**Stated goal**. Convert the records starting at the line containing "Task: Toggle the workflow preview eye icon" and ending at the line containing "Action: [1719, 48]" into a Markdown table with the columns Row and Line, skipping any blank lines.

(Click-target data)

* * * * * * * * *

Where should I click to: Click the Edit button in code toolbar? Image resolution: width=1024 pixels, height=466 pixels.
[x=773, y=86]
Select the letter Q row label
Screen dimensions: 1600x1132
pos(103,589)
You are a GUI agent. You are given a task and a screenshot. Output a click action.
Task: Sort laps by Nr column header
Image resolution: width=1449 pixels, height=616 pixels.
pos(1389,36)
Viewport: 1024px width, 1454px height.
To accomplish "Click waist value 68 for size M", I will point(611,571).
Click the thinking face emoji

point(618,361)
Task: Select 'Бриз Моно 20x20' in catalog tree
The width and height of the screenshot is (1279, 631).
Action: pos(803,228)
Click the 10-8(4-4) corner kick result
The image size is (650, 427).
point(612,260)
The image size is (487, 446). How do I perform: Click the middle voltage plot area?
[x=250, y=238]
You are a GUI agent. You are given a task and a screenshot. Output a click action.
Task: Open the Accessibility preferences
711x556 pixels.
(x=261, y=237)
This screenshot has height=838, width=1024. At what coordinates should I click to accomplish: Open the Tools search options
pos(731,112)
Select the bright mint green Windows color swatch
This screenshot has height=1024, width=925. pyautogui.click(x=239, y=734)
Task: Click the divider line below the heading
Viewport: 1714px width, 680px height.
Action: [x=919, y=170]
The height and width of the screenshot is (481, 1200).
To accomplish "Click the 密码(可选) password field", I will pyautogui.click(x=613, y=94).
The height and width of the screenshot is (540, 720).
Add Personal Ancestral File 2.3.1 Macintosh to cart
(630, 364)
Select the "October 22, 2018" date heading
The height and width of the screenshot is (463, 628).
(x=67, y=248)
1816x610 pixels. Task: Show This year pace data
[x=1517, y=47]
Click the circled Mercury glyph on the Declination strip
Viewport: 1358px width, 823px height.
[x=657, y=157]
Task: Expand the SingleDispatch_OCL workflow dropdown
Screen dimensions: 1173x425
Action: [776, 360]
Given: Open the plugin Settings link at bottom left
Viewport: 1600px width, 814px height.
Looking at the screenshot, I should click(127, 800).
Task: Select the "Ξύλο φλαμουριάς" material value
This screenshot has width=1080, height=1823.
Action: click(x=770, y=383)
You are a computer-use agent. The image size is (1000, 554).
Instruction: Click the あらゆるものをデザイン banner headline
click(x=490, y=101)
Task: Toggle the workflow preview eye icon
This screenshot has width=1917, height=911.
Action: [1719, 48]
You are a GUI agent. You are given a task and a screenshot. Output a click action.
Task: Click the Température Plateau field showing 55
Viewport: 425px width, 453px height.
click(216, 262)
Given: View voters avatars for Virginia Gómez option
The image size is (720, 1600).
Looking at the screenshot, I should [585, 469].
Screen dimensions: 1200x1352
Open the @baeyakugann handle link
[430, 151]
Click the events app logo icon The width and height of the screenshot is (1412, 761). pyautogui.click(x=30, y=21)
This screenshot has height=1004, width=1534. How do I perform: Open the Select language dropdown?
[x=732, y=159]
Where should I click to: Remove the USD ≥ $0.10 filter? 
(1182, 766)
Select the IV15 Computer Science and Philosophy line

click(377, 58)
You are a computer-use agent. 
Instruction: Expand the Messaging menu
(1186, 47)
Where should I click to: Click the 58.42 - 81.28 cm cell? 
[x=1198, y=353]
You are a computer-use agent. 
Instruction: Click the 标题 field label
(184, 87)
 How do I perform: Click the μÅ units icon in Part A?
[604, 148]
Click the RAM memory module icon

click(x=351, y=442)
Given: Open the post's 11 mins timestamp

* * * * * * * * *

**Answer to this problem**.
| Row | Line |
|---|---|
| 1 | Task: Toggle the workflow preview eye icon |
| 2 | This screenshot has width=1917, height=911. |
| 3 | Action: [1719, 48] |